Before taking the runway, spend a couple of extra moments going over the takeoff, initial climb and routing you expect. This is a good time to emphasize youll be a bit busier than normal, especially if departing into IMC, until reaching your cruising altitude. Since I typically handle these and other chores myself, I try to gently suggest my workload will be pretty high, that I really need to hear ATC more than them and that noises from landing gear retraction and changing prop pitch are normal. The same thing is true at the flights other end, of course, with flaps added to the mix.

The Really Hard Stuff

In most personal airplanes, theres not that much a non-pilot passenger can do to help beyond helping with communications, navigation and spotting traffic. But a little more training in how to fly can reap some significant benefits. Ideally, youd start with the concept of maintaining straight and level flight. One way to approach this is to transition someone from driving a car to flying an airplane: Theres another dimension to consider. So, add that dimension while minimizing the other by putting you or the autopilot in charge of maintaining altitude while the passenger worries about heading. Just like in your primary training, pick a prominent point on the horizon and get the passenger to keep the airplane headed toward it.

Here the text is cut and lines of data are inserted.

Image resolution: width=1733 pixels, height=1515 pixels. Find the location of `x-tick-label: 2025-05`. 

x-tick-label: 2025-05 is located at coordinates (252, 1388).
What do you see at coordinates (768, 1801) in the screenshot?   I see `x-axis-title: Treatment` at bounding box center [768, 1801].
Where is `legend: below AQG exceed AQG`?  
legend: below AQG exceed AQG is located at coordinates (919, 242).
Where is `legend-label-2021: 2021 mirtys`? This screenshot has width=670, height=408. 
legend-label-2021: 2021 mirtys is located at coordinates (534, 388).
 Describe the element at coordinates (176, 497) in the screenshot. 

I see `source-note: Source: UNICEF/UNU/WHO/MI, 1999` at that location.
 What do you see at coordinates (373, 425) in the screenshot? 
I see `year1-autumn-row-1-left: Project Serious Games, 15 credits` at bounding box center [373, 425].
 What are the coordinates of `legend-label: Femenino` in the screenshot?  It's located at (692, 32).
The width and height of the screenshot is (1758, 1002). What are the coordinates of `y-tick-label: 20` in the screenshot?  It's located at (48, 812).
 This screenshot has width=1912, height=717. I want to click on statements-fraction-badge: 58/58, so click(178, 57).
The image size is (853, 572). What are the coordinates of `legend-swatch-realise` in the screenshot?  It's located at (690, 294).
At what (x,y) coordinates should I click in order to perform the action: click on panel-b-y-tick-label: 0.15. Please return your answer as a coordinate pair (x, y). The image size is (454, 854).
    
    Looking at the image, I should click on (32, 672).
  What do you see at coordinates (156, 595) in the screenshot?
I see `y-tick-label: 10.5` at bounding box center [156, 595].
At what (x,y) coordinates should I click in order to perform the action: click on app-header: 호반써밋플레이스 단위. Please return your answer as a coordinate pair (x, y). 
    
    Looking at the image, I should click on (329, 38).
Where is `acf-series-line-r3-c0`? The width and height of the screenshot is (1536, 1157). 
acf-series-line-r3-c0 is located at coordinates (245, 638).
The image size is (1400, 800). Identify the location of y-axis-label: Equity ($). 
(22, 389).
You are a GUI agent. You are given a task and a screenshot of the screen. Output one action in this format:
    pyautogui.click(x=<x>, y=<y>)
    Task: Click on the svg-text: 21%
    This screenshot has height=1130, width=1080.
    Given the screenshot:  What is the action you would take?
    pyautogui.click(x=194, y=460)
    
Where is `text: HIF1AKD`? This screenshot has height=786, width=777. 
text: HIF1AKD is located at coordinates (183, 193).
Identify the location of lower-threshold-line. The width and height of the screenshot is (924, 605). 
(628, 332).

Later, reverse the roles: Put yourself or the autopilot in charge of heading and get the passenger to maintain altitude. Eventually, he or she will put it all together and-like walking and chewing gum at the same time-be able to hold heading and altitude within acceptable limits. Obviously, you probably wont get your passenger to this skill level on one flight. When you do, though, you get to take a nap. Not really…

Short of enrolling him or her at the local flight school, the only remaining hurdle to ensuring your passenger can land. By now, he or she should be familiar with the engine controls and what they do, along with how and when to deploy the flaps and landing gear, as appropriate. But the idea of flying close to the ground is off-putting to many non-pilots, so getting them comfortable with a potential emergency landing takes work.

My favorite training method is to find a quiet, rural airport. Have the passenger fly the pattern, but make only low passes at a safe airspeed. Start adding flaps and gear, emphasizing the low-speed handling changes and a minimal landing checklist. After a few sessions, your passenger will be good enough to land in such a manner the airplane can be used again. And thats what its all about.